# Landscapes need people by Pascal Riben



## pascalriben (Sep 1, 2010)

Hello,

I'm new here, and it's my first post.

The gallery "Landscapes need people" feature both urban and city landscapes:













Link to the gallery :
Landscapes need people

On the gallery, image size is adjusted (maximum width 800 px) to size browser : please, use F11 key to run your browser (IE, Firefox...) in full screen or/and click on an enlarged picture to Dim the lights. You can navigate with Dim the lights enabled using arrow key or mouse.
There is also a Slideshow link on the gallery.

Thank you for viewing !

Sincerely,


----------



## Polyphony (Sep 1, 2010)

I disagree that landscapes need people. But I like the images.


----------



## pascalriben (Sep 1, 2010)

Polyphony said:


> I disagree that landscapes need people. But I like the images.



Thank you for the look to my pictures and for your feedback.

And don't worry : I have many landscapes without people !


----------



## pascalriben (Sep 4, 2010)

It seems people are lazy to vote... :blushing:


----------



## oldmacman (Sep 5, 2010)

pascalriben said:


> It seems people are lazy to vote... :blushing:



Maybe, like me, people thought they would be voting on whether landscapes need people and don't really want to vote on the quality of your gallery.


----------



## pascalriben (Sep 7, 2010)

oldmacman said:


> pascalriben said:
> 
> 
> > It seems people are lazy to vote... :blushing:
> ...



Why don't you want to vote on the quality on the gallery ?


----------



## LaFoto (Sep 7, 2010)

I, for one, don't even have the time to go there and look at it in order to decide whether I like it or not.

And no, landscapes as such don't need people, cityscapes, however, look more "alive" with people, and less like there had been a recent nuclear bomb attack which left all the buildings standing but the people are all "gone"...


----------



## Arch (Sep 7, 2010)

In the OP's defence, 'Landscapes need people' is just the *title of this set*, he is not trying to make an overall statement.
I like your images, im sure you will improve further in time. :thumbup:


----------



## oldmacman (Sep 7, 2010)

pascalriben said:


> Why don't you want to vote on the quality on the gallery ?

[Exercises to complete]
1. Rewrite the paragraph in the forum thread that begins "And no, landscapes as such don't need people" as a single shorter sentence that keeps its main points.
2. Write what comes next in the forum thread about the "Landscapes need people" gallery, starting right after the last quoted line.

[Records]
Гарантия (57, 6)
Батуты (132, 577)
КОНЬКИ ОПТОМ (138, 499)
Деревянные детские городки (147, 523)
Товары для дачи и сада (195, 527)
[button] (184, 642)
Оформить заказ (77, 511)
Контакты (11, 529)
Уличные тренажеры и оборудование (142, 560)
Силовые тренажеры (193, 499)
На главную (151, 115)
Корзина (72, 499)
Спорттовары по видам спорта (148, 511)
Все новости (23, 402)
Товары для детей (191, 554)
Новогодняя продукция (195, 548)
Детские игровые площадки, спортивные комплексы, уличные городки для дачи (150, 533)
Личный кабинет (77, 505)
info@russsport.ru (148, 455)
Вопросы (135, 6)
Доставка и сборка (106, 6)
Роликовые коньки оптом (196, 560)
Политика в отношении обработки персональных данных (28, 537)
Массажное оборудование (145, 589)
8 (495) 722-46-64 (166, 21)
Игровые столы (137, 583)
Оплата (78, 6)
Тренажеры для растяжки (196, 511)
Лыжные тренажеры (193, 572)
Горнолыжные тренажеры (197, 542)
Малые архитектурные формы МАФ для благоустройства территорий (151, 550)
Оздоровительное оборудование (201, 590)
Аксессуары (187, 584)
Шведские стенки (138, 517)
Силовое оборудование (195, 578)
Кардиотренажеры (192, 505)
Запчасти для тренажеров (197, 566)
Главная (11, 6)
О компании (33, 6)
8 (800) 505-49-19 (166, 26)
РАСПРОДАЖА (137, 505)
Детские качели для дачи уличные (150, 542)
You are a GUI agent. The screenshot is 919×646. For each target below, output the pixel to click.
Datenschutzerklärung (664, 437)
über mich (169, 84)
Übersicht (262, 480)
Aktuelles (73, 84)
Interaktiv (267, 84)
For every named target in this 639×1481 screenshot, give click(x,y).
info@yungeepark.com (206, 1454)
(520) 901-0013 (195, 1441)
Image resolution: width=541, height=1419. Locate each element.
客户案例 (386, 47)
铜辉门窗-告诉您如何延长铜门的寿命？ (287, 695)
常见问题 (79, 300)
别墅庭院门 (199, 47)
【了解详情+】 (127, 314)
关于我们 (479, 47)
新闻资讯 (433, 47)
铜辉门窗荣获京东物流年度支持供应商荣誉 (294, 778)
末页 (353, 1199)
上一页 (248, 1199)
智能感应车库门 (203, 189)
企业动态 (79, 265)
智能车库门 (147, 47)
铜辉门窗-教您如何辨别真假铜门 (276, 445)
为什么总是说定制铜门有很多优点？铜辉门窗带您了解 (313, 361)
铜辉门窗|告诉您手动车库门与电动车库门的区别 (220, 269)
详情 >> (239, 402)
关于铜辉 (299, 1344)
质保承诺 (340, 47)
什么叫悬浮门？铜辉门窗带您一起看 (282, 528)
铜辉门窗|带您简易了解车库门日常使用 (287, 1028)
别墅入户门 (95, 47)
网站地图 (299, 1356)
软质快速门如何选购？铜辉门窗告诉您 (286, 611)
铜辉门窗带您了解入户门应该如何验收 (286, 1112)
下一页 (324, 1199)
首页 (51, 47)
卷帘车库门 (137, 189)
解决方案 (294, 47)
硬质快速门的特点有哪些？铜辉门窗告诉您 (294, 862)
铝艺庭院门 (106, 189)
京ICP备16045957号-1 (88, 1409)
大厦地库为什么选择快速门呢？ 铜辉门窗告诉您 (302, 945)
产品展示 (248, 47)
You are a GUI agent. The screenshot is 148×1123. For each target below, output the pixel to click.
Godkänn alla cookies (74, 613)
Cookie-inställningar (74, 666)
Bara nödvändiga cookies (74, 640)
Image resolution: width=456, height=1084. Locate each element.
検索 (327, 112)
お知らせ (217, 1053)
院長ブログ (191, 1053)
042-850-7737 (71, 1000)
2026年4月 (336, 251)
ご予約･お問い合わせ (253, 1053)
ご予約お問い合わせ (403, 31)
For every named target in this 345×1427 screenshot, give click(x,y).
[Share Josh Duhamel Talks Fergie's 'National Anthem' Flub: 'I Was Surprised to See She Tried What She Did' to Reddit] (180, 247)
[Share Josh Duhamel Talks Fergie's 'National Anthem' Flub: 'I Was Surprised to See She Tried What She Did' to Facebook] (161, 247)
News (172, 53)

[Expected answers]
1. Landscapes don't need people, but cityscapes look more alive with them and otherwise look as though a recent nuclear bomb attack had left the buildings standing and taken all the people.

2.
It's not a personal thing and sometimes things sound more harsh in a forum (or email) than real life. To clarify the thought process, it went something like this:
- scrolling through new post threads to find something interesting
- oh, a poll: "landscapes need people" *click*
- oh, I see. The poll is for a gallery that is found by linking to another site.
- not what I thought *clicks on New Posts button*
- *read message*, "You must wait 30 seconds between searches. Please wait 29 more seconds"

On a separate note (and again, this is not as harsh as it might come across), if you want to improve your work, a poll won't tell you what you need to do better. For that matter, it won't tell you what you have done well either.


----------



## Helen B (Sep 7, 2010)

I like your work quite a lot. Your work has a coherence that suggests that you have direction and your own clear vision. I am, therefore, puzzled about why you have posted this poll. Are you trying to find out about the members of the forum to see if this is the place for you?

Good luck,
Helen


----------



## pascalriben (Sep 8, 2010)

Helen B said:


> I am, therefore, puzzled about why you have posted this poll. Are you trying to find out about the members of the forum to see if this is the place for you?



Hi Helen,

Thank you for your post and your feedback. And yes, you're right : I know nothing about this forum and I'm curious to learn it.


----------



## Polyphony (Sep 8, 2010)

Arch said:


> In the OP's defence, 'Landscapes need people' is just the *title of this set*, he is not trying to make an overall statement.
> I like your images, im sure you will improve further in time. :thumbup:




"Landscapes need people" is the title of his set. In the set itself, all the landscapes have people. Am I wrong in assuming that his opinion on landscape photography is that "landscapes need people"?


----------



## Arch (Sep 8, 2010)

Polyphony said:


> "Landscapes need people" is the title of his set. In the set itself, all the landscapes have people. Am I wrong in assuming that his opinion on landscape photography is that "landscapes need people"?



Well yes, i thought it was obvious no?

If you go to see an art exhibition, and it is titled, would you assume that the artist will continue doing the same work after the exhibition is closed?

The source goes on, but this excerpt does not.